The Lindbergh Foundation recently named Assistant Professor of Organismic and Evolutionary Biology Peter Girguis one its 14 Lindbergh Grant recipients for 2007. Girguis received the $10,580 grant — a symbolic amount representing the cost of building Charles Lindbergh’s plane in 1927 — for his project titled “Developing Microbial Fuel Cells from Soil for Lighting and Power in Rural Areas of the World.”

Girguis plans to develop low-cost microbial fuel cells (MFCs) to produce high-efficiency lighting for people living in rural regions of developing countries. Using an electrode and a bucket of soil, compost, food scraps, or other naturally occurring sediments, energy could be harvested to generate 1 volt of electricity for up to 18 hours.

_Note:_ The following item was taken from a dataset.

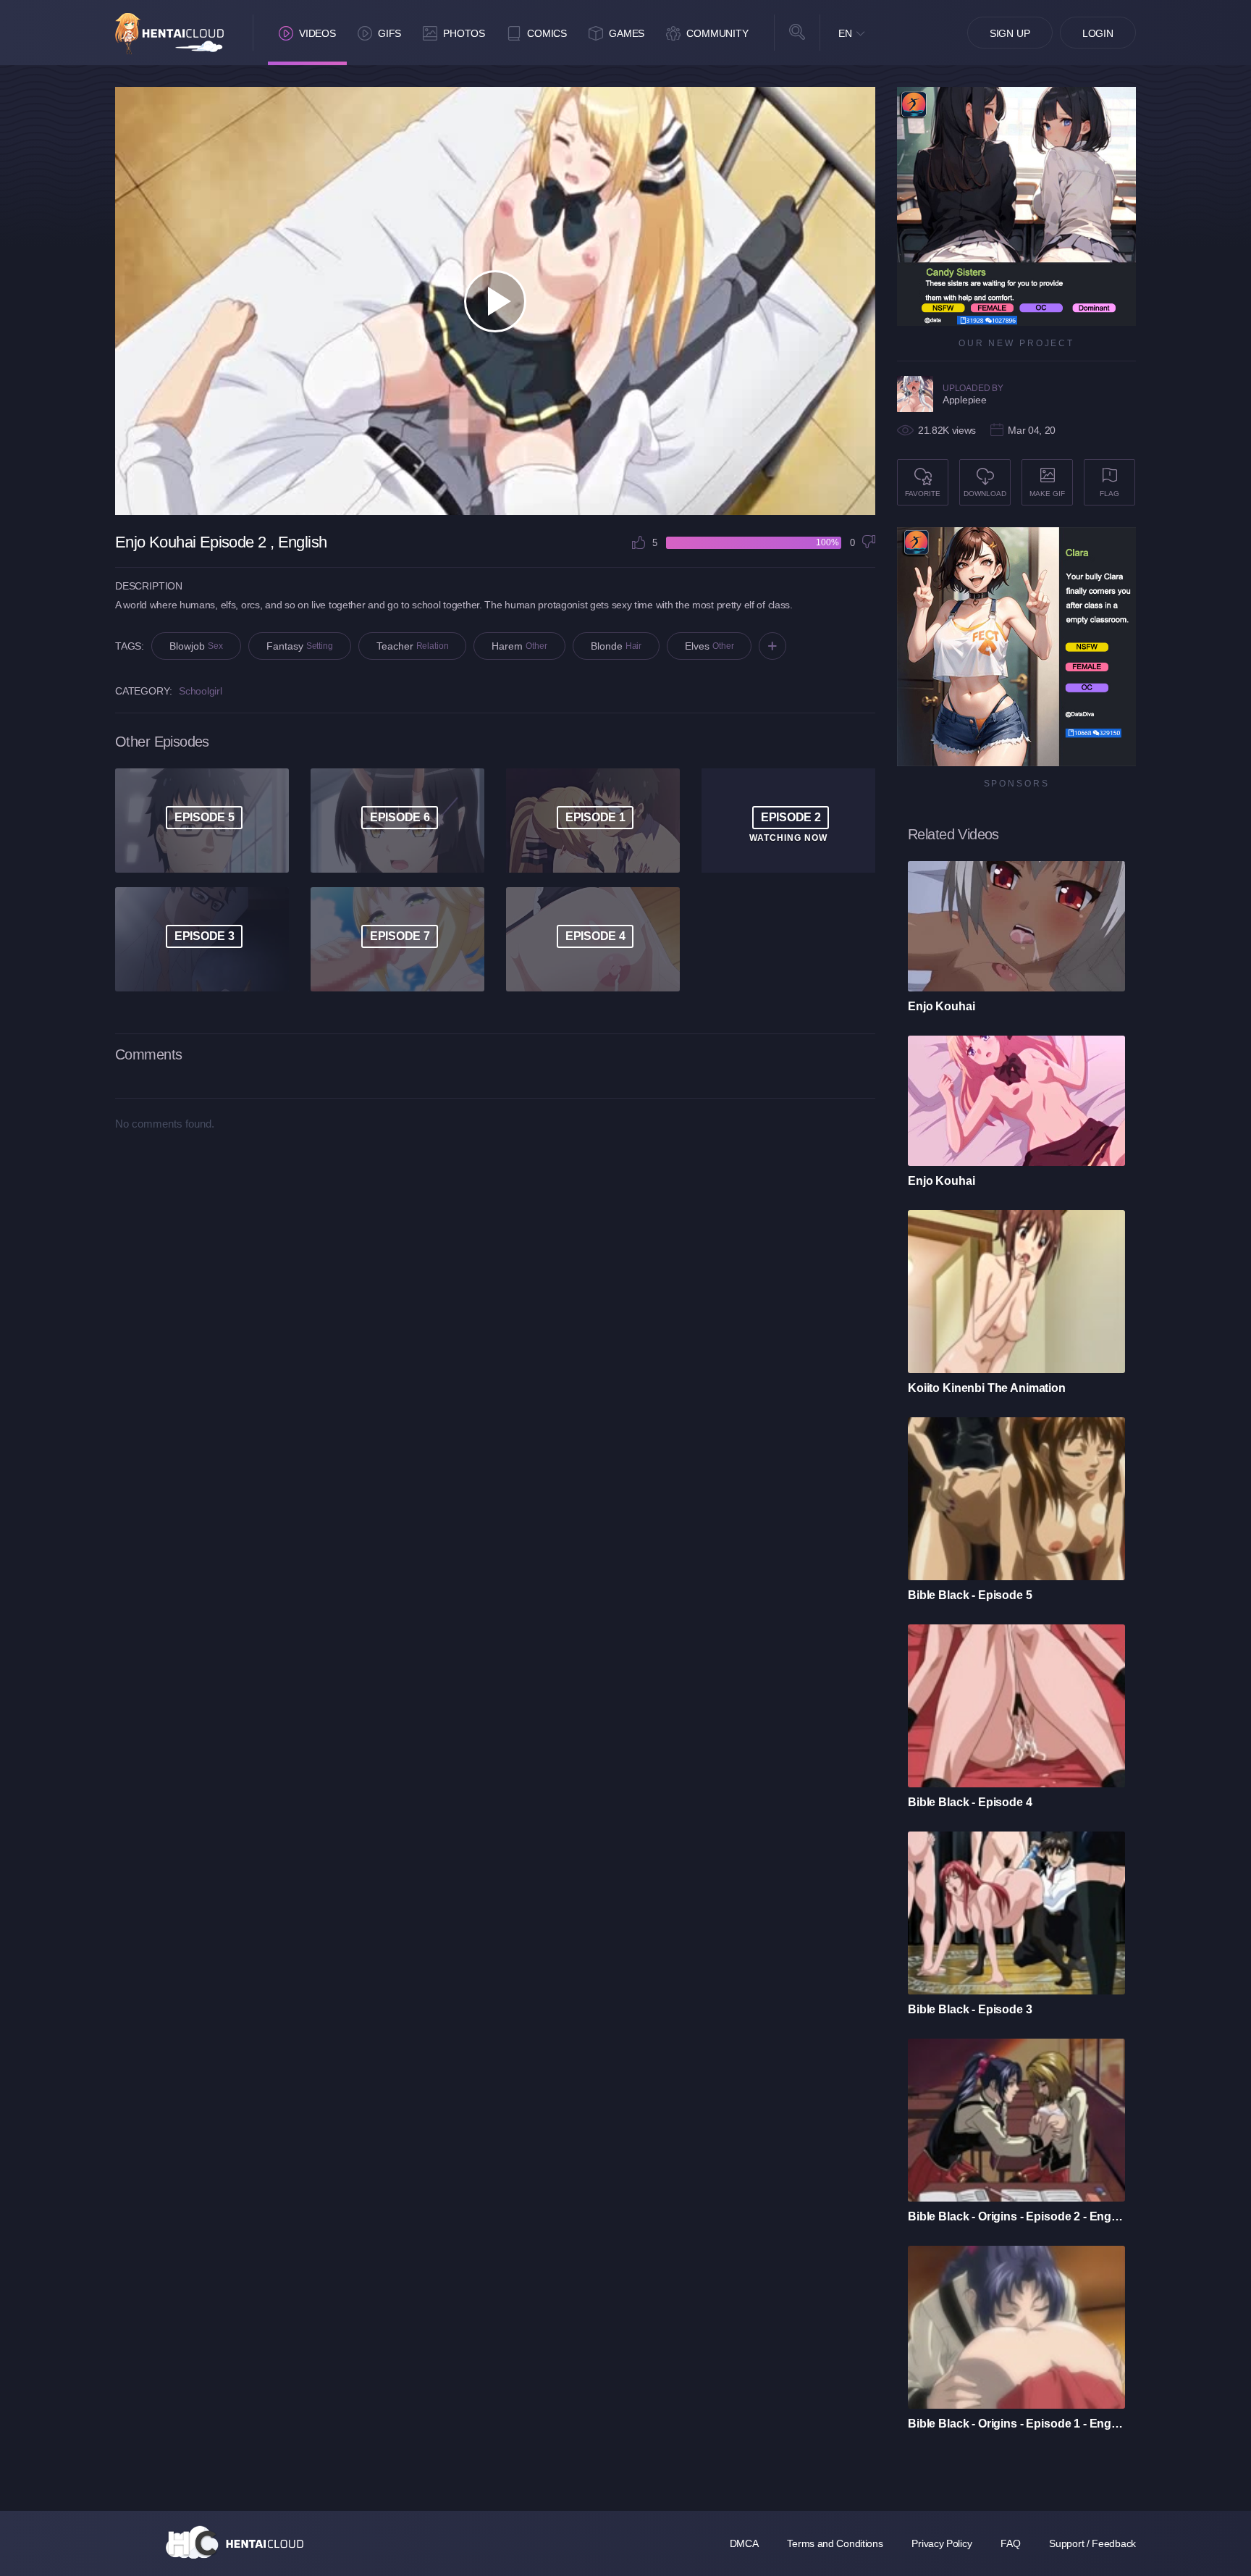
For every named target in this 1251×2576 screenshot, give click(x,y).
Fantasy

The Lindbergh Foundation is a public nonprofit organization based in Minnesota that supports innovations that foster the environment.

 

Lown, ProCor grant inaugural Heart Hero Award

 

ProCor, a global communication program promoting heart health founded by Harvard School of Public Health Professor of Cardiology Emeritus Bernard Lown, has granted its first Louise Lown Heart Hero Award to the Heart and Stroke Foundation’s Children’s Programme. The winning project, based in Cape Town, South Africa, helps young children from impoverished settings develop heart-healthy habits by engaging them in activities such as growing vegetables for their daily meals.

Named in honor of Lown’s wife, a social worker, activist, and writer, the new award recognizes innovative, preventive approaches to cardiovascular health in developing countries and other low-resource settings. An award ceremony was recently held at the Nosizwe Educare in Khayelitsha, one of the Cape Town crèches currently benefiting from the Children’s Programme. Teachers, program officials, and children were all in attendance.